### Collected data entries
»»

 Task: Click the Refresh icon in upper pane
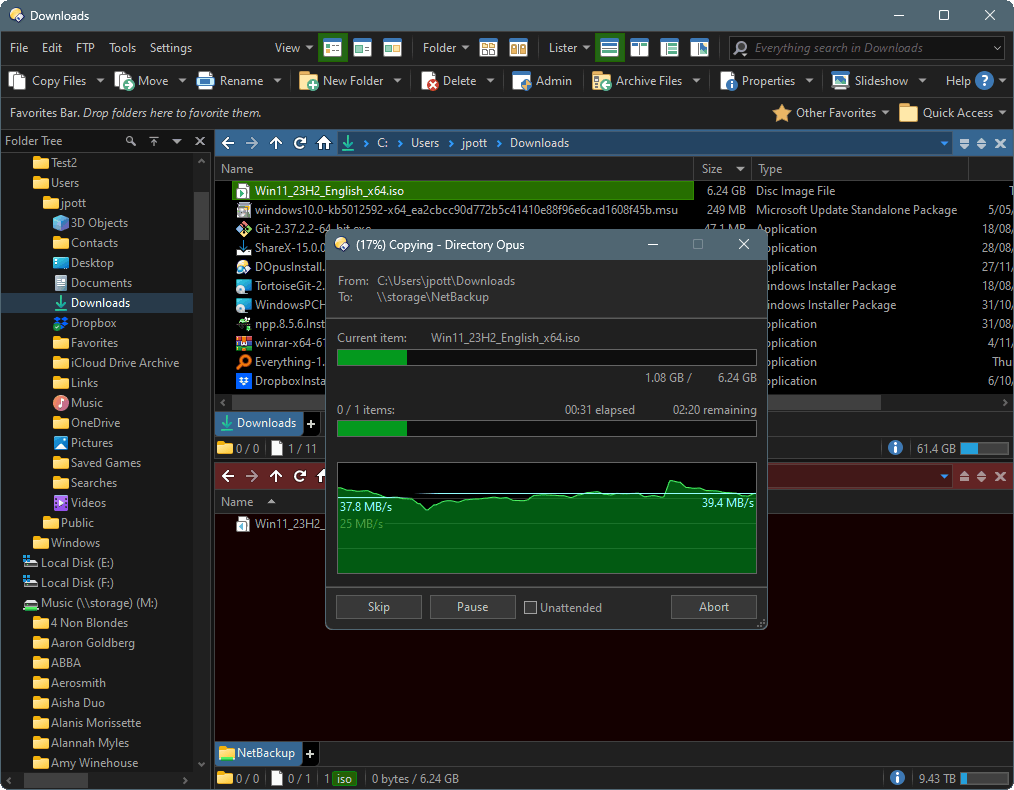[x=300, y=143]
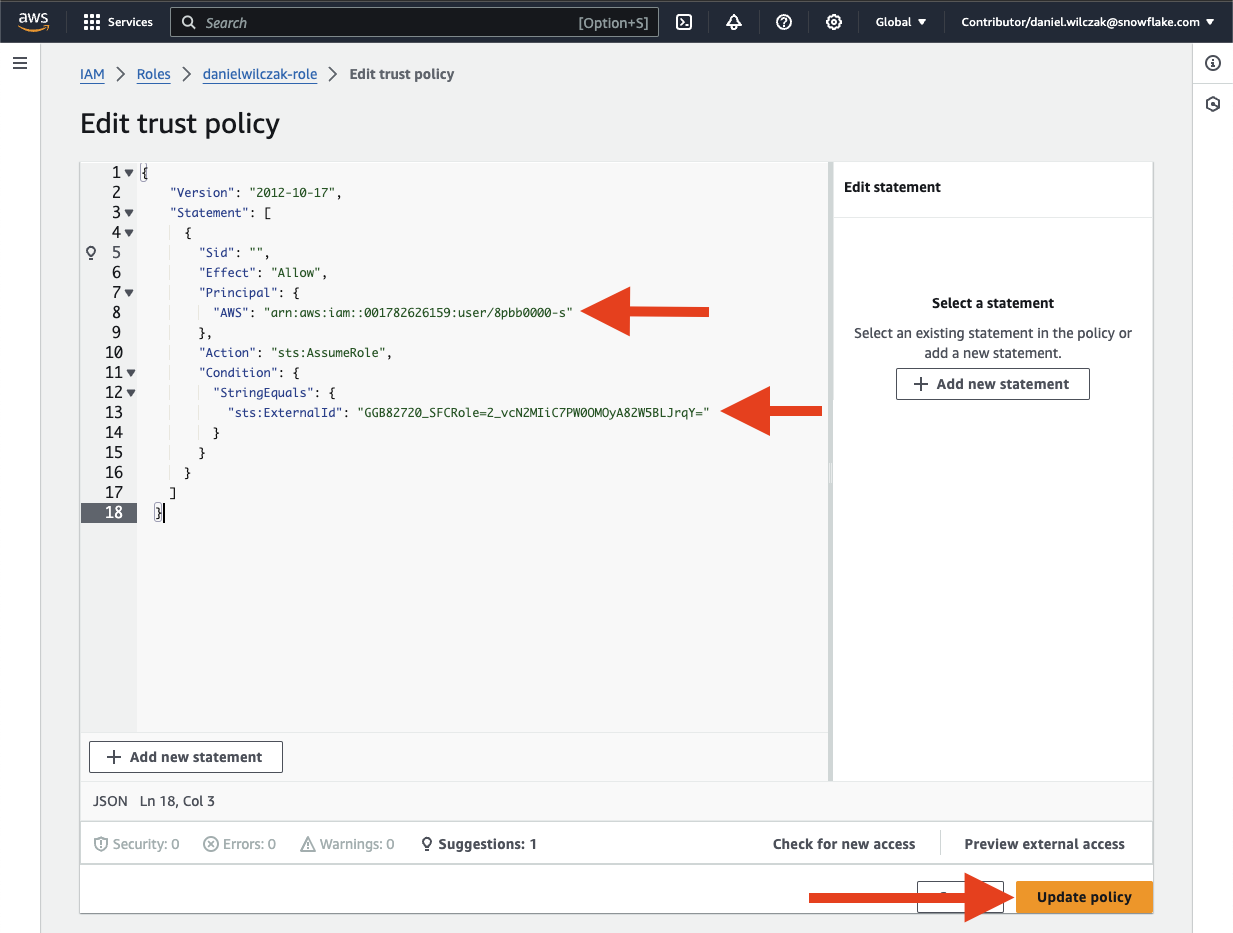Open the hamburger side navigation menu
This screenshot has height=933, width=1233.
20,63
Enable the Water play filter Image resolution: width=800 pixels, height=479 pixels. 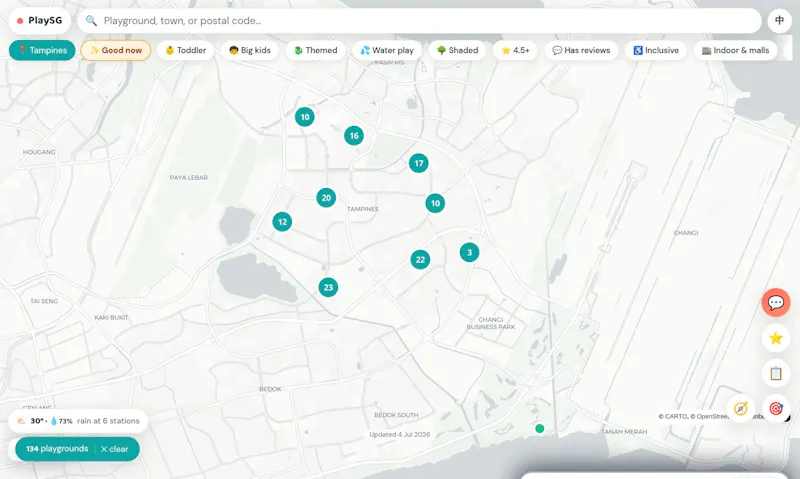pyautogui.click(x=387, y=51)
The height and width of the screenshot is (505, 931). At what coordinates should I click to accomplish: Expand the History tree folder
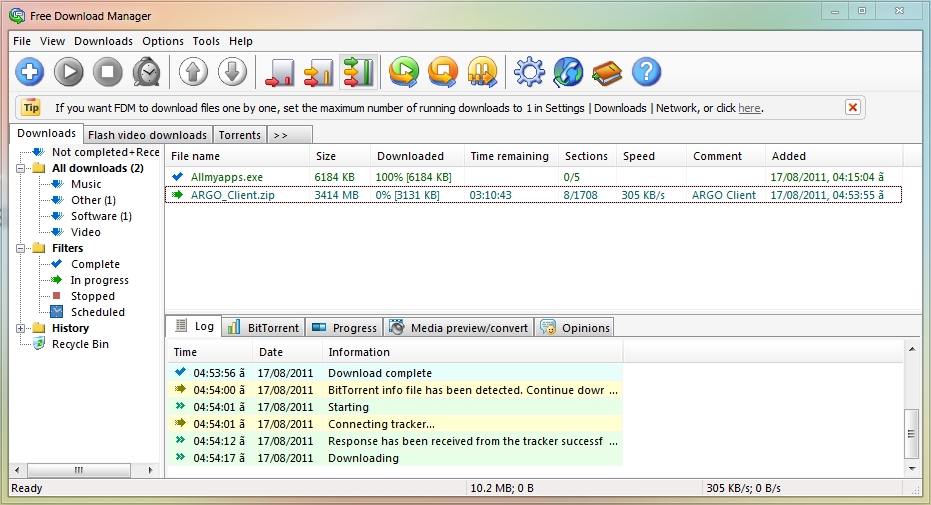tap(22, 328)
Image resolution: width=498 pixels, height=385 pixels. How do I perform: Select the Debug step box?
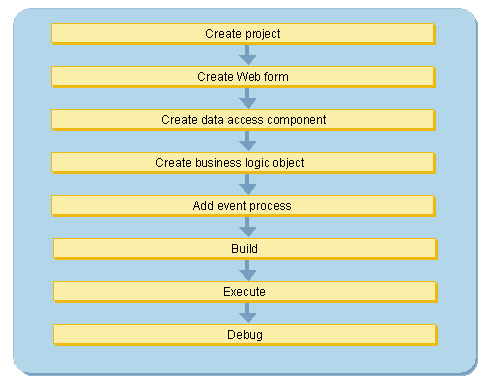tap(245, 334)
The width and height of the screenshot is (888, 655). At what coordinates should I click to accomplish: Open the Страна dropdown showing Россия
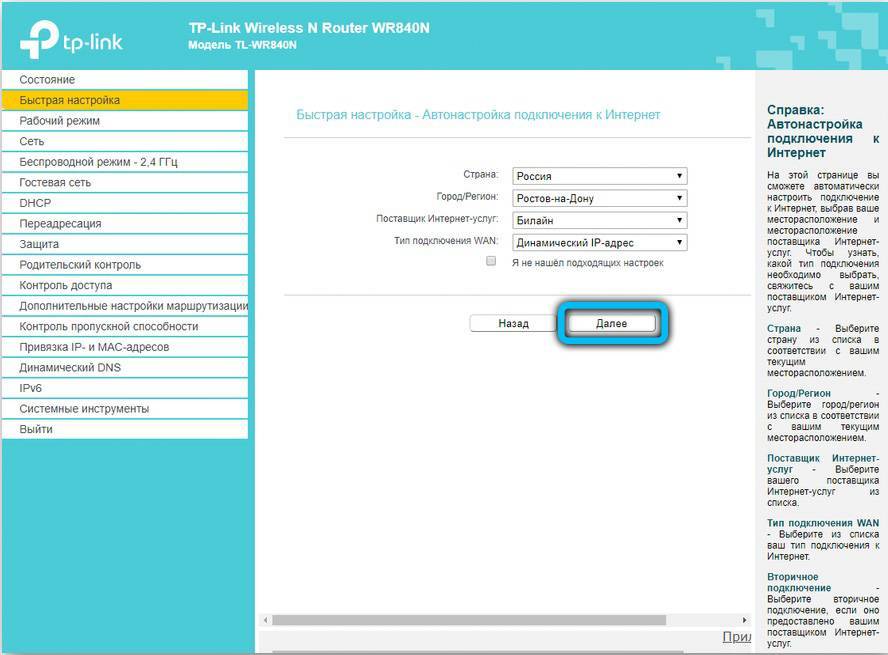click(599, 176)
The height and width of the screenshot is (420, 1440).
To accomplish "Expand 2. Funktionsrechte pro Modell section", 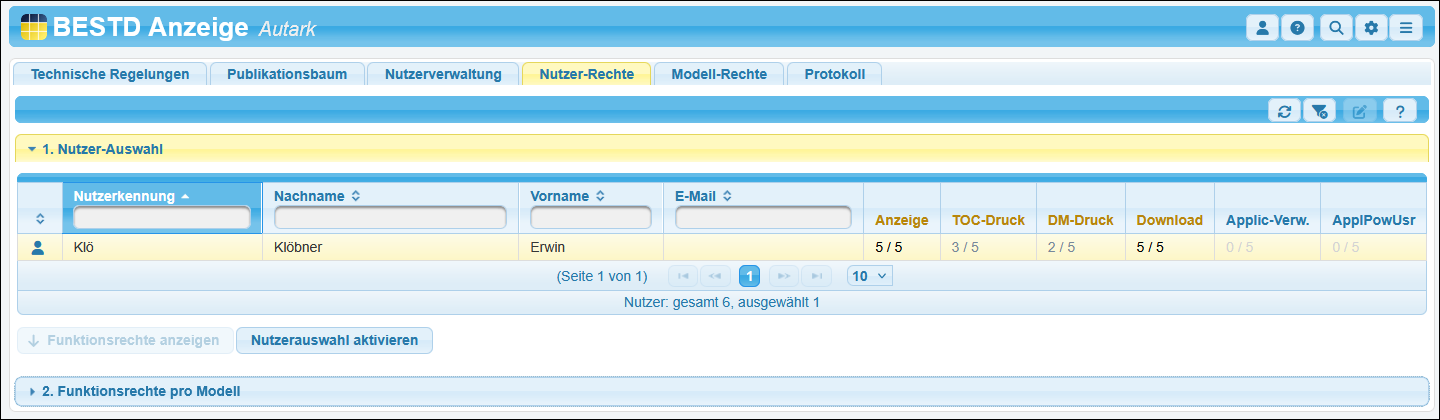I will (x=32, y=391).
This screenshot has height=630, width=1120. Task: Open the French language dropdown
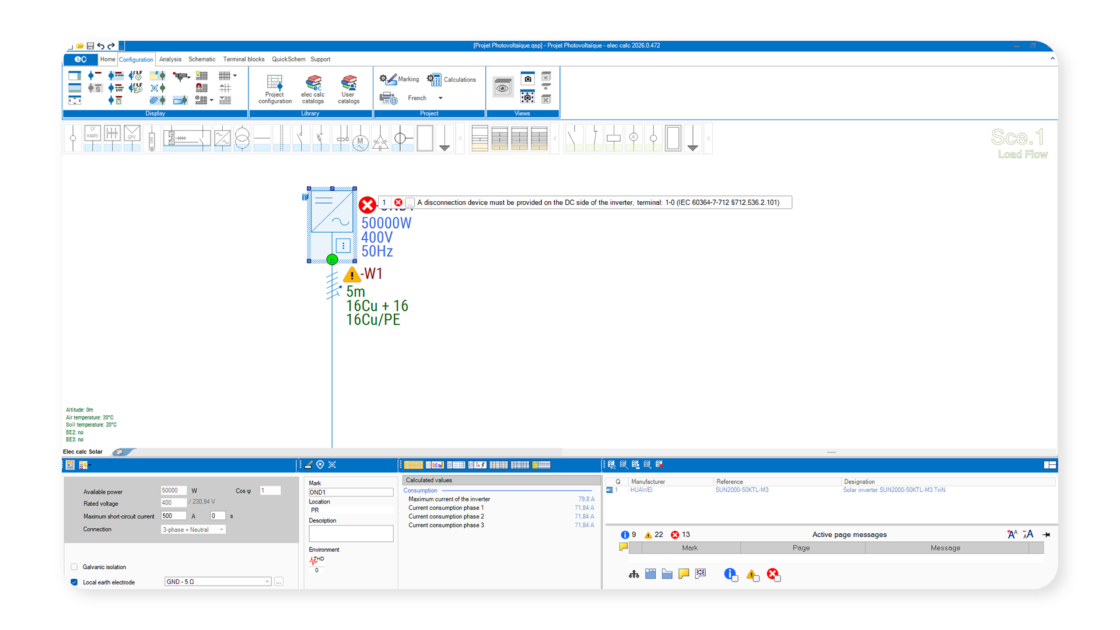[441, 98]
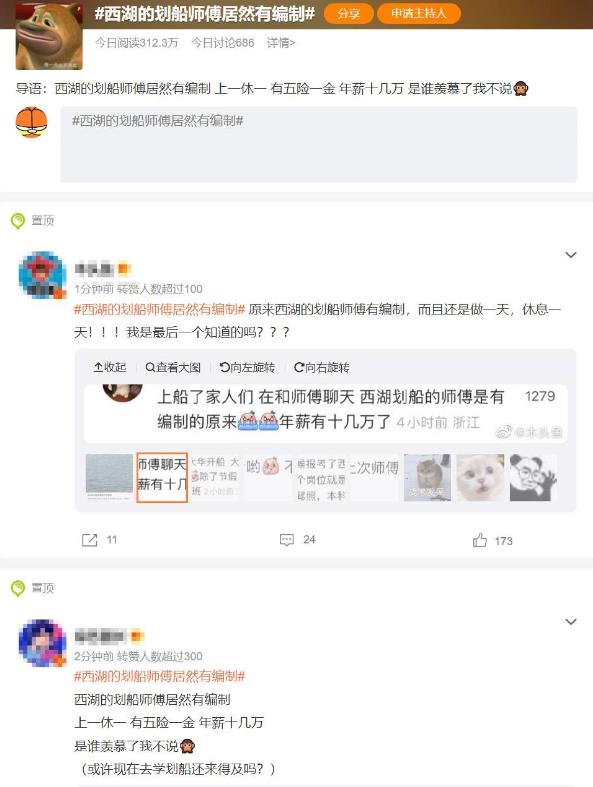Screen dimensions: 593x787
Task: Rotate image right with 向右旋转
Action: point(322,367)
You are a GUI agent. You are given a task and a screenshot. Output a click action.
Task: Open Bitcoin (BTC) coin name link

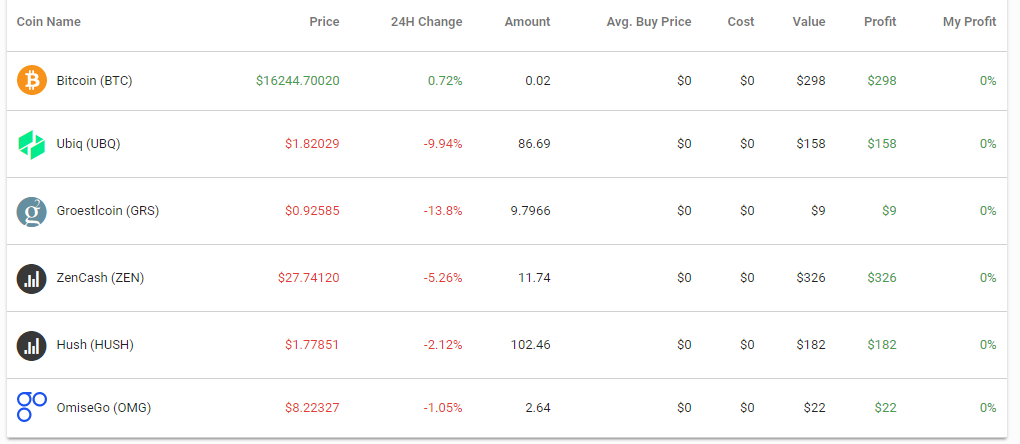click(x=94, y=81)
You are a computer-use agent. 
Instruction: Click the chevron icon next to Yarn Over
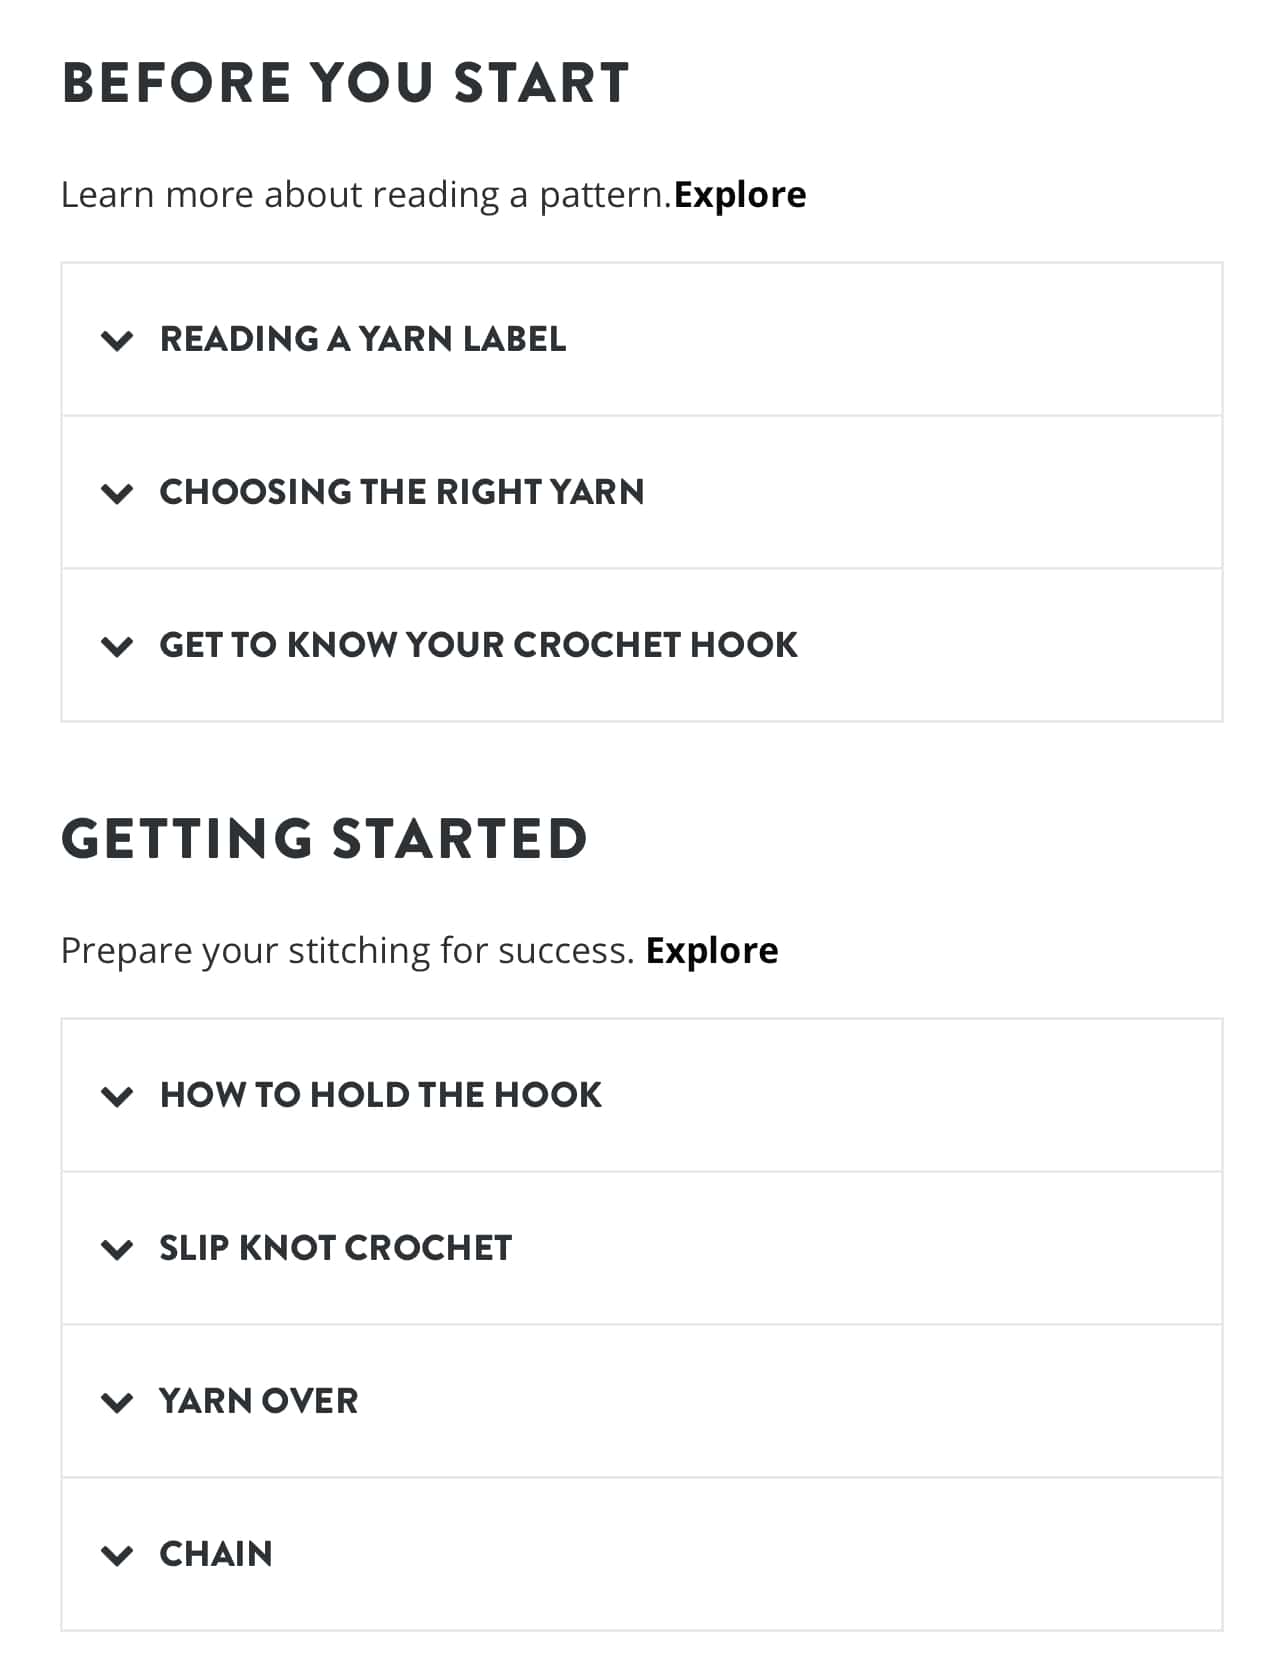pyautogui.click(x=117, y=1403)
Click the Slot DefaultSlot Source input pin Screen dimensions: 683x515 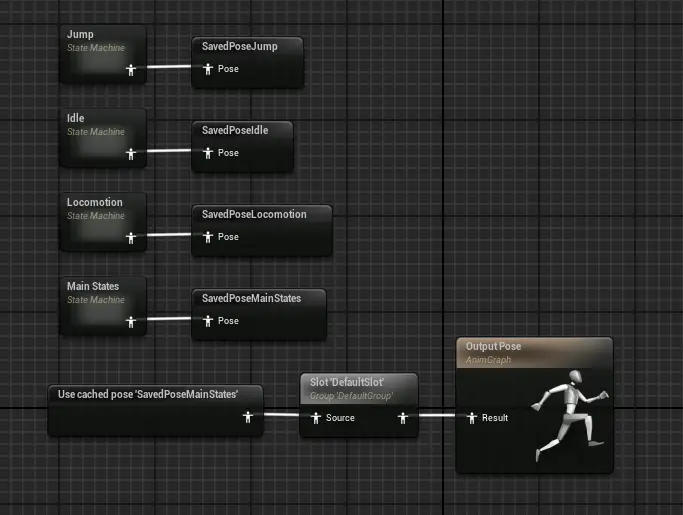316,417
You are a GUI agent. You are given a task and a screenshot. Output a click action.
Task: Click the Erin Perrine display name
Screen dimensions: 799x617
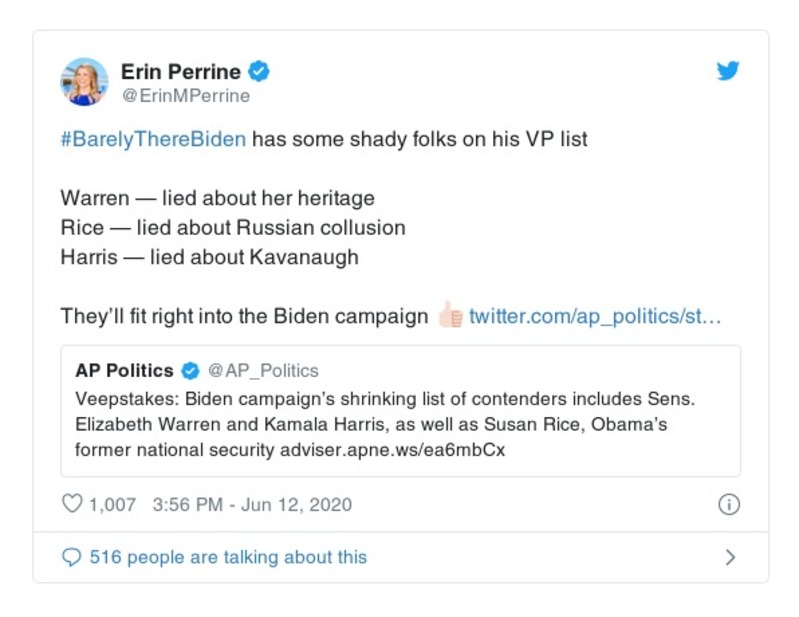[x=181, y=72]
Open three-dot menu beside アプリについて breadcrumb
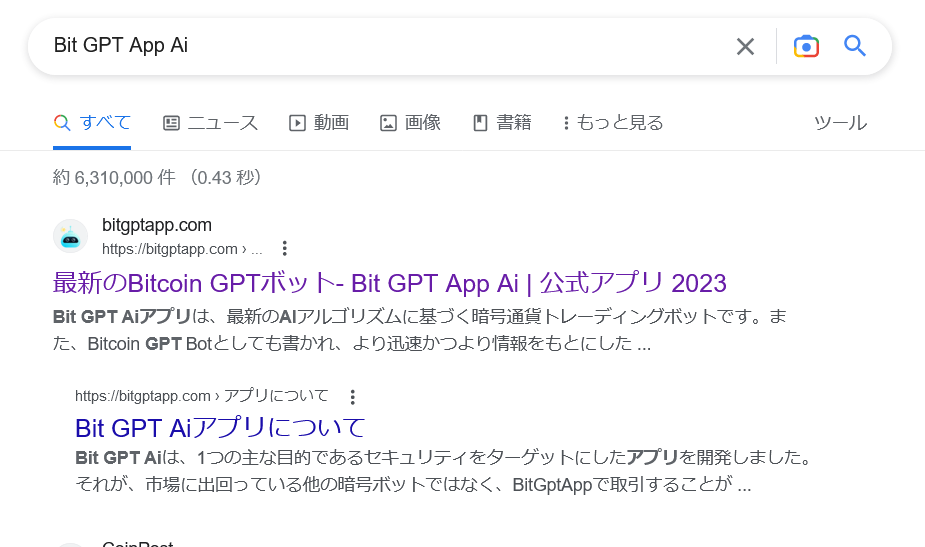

««

### PROMPT
Give an exact copy of the line containing "Task: Click the Erin Perrine display name" and every line after it through the end of the entries. Pictures are to be dropped.

### ANSWER TO THIS PROBLEM
Task: Click the Erin Perrine display name
Screen dimensions: 799x617
[x=181, y=72]
Open three-dot menu beside アプリについて breadcrumb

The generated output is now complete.